But maybe not everything is so tragic? Let's try to make out the problem.

Read in this article:

What is being abandoned

For a woman it is a great job to be loved and married. Responsibilities for the spouse, and for the children, and then the grandchildren, fall on her shoulders. However, much depends on the man too. How family relationships are built, or rather, the skeleton of family traditions, events will continue to develop.
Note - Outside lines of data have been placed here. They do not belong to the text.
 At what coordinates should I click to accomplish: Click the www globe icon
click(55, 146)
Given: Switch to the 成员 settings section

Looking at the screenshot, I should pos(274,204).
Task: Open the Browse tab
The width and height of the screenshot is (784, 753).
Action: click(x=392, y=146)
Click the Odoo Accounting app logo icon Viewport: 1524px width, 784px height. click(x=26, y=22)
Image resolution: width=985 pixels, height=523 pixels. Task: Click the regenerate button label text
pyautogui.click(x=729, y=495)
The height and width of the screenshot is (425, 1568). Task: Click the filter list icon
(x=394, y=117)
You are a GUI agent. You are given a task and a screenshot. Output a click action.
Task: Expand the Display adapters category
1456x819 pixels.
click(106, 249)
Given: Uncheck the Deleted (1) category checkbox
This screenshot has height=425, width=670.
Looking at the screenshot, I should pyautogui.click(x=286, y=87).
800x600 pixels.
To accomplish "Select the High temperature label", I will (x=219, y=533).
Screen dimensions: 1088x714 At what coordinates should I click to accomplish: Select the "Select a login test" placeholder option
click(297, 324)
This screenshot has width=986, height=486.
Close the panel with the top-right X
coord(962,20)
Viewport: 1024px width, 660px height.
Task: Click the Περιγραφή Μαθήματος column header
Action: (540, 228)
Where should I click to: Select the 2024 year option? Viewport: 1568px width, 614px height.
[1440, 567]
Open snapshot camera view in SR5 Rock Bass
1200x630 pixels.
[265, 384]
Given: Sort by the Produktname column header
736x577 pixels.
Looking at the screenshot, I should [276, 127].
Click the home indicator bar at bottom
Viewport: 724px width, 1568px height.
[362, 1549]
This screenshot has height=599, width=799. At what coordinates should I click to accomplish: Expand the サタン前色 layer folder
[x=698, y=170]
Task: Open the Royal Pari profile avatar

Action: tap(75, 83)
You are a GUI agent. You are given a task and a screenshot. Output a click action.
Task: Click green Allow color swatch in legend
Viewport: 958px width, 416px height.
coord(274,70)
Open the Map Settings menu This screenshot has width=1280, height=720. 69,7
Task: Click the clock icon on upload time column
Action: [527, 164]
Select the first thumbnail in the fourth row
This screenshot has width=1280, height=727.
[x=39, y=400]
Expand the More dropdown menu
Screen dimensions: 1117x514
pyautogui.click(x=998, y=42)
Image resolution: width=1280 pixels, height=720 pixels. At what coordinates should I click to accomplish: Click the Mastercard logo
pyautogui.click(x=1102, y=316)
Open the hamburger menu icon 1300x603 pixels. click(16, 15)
Why did the man leave? Possible reasons

There are many reasons why husbands leave. They are different. And instead of howling and tearing your hair, you need to sit down and analyze your relationship. Do not blame yourself, do not engage in flagellation, but understand where and when relationships began to break down.

  1. You are clearly elevated above him, put your superiority. And that, of course, is stupid. A wise woman will not infringe upon the intellect of a man. In a married couple you need to give him the right of leadership. Even if you are much smarter and more erudite, in any case, do not beg his abilities in the eyes of children, relatives and friends. Many couples collapsed because of this. So what? He left, and after a while he walked on the other, and she looked up at him with the gaze of a faithful and devoted little dog.
  2. If you infringe upon male vanity with constant demonstration of your abilities with or without reason, this is a sure step towards separation. Your zaturkanny man, in the end, freed from the yoke and go to where he will be not only comfortable, but calm. Run away to the one that knows for sure that you can keep a man with the help of elementary respect for him. Remember: a man is a head, and we are his neck .... This is how you live.
  3. You allowed yourself to throw out your negative emotions to your husband or friend. Public insults can be sustained, but not for long. Relationships need to find out only at home and not to wash dirty linen in public. Then you will not have to think about the question of how to survive parting with a man.
  4. Do not think that your partner has a dimensionless wallet. Maybe you have gone too far somewhere and made him understand that you need his money more than he does. No wonder many men in conversations complain with a sigh that all women need only their cash.
  5. You can cry and girlfriends. A man, having his own problems, will cease to perceive the constant nagging of his woman and will become a relationship. Maybe just enjoy his company and communication.
  6. About treason and can not speak. Not every man will be able to forgive this act. But, if the case is single and you are sure that this will not happen again, apologize, try to make contact. It will not remain, then you are also not empty-handed, you will have valuable experience.

Text: Tina Hakki

Sometimes we desperately cling to what we want to believe, turning a blind eye to the truth. No, he cannot leave, he will not leave, nothing is over. And then it turns out that what else can and will go, and all is over. And from his, male point of view, it's over for a long time.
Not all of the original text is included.